WHAT YOU NEED TO DO: Could you please return each line of the data that has the word "computer"?
___ INPUT MATERIAL
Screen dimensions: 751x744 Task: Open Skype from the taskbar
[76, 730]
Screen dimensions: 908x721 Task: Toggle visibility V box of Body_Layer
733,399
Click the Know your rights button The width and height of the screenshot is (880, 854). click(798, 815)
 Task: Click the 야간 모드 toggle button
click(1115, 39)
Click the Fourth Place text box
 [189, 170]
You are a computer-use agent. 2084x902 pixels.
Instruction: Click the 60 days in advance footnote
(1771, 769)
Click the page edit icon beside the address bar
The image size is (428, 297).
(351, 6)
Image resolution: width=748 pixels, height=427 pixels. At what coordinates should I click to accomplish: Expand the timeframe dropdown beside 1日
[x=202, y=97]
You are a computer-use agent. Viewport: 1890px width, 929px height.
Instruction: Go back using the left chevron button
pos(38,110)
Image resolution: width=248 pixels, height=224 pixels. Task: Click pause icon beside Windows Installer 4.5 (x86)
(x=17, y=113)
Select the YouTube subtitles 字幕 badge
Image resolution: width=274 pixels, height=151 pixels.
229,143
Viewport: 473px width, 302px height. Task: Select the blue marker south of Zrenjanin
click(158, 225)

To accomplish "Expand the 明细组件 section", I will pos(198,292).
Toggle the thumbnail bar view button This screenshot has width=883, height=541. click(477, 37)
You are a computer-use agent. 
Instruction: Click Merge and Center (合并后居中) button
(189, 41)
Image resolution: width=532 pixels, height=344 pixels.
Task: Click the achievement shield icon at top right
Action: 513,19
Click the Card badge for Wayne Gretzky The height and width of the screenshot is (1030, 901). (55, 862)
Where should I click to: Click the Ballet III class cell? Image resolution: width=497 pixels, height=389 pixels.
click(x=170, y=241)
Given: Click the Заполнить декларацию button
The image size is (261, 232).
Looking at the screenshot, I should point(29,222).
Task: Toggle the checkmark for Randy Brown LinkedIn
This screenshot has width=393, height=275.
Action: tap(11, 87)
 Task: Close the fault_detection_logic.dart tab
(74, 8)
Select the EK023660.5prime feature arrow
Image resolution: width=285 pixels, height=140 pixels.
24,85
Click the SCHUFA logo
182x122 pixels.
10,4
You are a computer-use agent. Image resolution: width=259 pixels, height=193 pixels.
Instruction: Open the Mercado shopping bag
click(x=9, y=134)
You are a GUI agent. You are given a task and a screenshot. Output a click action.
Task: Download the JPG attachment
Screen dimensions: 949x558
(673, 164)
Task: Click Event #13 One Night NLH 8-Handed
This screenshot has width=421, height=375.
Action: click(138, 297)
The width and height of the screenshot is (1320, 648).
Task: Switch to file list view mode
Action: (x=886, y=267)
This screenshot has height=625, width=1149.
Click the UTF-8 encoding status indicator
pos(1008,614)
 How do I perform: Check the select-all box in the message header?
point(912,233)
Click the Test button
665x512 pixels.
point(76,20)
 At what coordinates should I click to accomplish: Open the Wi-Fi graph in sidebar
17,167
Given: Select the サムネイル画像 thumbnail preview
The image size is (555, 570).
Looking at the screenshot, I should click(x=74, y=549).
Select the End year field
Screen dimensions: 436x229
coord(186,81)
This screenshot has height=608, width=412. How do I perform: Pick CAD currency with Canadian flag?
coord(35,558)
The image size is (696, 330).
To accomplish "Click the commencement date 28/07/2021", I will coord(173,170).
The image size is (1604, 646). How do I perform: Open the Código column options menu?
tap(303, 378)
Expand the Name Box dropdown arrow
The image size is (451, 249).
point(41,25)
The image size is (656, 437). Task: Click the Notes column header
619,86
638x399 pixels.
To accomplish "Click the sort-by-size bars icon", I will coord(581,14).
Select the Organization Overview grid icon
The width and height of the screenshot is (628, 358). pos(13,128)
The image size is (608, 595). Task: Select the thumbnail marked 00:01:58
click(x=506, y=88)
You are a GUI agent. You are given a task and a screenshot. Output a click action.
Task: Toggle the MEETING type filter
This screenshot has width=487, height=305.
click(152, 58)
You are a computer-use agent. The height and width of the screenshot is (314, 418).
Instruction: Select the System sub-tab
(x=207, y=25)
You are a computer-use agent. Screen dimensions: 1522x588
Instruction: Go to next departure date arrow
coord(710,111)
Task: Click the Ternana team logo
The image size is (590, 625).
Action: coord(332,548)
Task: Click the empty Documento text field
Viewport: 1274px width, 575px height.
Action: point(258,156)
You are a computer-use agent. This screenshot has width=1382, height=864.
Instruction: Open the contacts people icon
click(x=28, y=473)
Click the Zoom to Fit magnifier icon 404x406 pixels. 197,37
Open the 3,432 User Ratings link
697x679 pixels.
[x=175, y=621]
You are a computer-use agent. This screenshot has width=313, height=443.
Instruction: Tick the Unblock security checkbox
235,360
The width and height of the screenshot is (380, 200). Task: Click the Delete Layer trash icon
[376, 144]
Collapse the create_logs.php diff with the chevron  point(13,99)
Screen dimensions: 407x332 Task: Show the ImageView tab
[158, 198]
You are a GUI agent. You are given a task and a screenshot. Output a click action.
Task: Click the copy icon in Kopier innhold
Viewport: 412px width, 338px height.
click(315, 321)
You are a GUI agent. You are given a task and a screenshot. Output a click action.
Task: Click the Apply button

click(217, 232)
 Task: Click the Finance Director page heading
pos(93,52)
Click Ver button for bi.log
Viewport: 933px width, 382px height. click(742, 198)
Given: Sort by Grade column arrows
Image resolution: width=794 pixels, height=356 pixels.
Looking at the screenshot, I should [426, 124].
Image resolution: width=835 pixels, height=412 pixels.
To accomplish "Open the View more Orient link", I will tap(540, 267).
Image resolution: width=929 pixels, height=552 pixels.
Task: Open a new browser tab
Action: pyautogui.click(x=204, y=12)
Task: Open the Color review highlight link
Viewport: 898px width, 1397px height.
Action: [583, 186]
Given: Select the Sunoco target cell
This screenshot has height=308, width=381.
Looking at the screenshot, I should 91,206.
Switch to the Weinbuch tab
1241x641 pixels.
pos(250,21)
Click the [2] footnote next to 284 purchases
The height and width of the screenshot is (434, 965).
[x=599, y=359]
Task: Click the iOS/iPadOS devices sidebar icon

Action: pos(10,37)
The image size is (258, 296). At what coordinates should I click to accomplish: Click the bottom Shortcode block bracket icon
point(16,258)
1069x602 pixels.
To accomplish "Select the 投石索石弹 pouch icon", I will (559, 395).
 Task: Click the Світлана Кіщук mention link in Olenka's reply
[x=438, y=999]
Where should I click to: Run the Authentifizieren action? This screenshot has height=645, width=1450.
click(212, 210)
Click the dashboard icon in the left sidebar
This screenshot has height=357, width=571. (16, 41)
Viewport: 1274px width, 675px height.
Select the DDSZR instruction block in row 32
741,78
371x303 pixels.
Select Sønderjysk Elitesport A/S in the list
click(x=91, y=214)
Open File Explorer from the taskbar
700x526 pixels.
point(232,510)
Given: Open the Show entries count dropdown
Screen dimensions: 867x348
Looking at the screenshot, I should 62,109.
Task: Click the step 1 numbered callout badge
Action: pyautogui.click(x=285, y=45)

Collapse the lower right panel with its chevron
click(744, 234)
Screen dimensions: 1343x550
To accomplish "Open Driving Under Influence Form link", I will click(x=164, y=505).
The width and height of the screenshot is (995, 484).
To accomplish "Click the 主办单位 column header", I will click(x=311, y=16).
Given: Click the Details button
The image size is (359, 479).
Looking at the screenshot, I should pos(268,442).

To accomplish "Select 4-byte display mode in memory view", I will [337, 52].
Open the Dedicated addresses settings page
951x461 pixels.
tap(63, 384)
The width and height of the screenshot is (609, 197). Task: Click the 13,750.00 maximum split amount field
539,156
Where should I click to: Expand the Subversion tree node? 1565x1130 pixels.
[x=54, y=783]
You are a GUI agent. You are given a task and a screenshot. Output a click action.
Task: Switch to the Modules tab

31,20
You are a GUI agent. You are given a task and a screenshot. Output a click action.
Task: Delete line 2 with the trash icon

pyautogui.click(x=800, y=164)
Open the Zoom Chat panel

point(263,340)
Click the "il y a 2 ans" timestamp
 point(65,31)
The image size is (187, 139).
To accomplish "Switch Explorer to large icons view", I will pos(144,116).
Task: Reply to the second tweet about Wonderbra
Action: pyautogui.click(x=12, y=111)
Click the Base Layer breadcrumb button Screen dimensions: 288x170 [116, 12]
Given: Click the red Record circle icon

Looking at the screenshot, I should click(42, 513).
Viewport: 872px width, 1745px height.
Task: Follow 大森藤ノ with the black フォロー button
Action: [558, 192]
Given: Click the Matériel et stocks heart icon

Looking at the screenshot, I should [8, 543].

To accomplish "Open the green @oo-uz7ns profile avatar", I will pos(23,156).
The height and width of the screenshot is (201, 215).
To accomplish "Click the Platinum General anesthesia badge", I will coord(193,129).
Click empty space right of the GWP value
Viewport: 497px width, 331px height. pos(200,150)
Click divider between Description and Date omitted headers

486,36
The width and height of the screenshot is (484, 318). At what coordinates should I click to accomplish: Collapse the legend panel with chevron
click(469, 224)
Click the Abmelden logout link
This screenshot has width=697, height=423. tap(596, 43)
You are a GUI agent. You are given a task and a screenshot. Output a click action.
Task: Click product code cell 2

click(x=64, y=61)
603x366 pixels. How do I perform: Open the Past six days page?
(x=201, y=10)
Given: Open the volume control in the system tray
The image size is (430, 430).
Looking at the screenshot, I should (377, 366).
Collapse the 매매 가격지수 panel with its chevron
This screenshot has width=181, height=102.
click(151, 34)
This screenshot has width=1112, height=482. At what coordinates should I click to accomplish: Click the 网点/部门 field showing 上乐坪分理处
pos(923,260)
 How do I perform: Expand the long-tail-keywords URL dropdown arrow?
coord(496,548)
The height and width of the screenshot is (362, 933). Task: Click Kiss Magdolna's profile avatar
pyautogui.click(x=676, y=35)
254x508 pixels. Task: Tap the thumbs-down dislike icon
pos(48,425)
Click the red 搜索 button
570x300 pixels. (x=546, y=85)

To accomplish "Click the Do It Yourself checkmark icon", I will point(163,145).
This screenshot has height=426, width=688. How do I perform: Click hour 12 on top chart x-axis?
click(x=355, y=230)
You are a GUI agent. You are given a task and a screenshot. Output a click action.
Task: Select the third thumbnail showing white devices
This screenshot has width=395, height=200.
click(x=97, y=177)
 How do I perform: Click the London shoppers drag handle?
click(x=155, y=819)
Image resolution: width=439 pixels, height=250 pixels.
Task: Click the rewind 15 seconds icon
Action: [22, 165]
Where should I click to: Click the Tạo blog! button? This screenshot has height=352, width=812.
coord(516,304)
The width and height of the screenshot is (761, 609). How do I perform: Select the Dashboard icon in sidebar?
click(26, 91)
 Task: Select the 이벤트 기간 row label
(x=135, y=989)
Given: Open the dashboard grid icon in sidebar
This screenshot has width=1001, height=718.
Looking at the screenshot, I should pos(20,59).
______
REPLY TO THE TASK:
You are a computer-use agent. 2084x902 pixels.
You are a computer-use agent. Viewport: 1890px width, 929px height.
You are a computer-use agent. 
You are a computer-use agent. Image resolution: width=259 pixels, height=193 pixels.
You are a computer-use agent. The height and width of the screenshot is (314, 418).
You are a computer-use agent. Screen dimensions: 1522x588
You are a computer-use agent. This screenshot has width=1382, height=864.
You are a computer-use agent. This screenshot has width=313, height=443.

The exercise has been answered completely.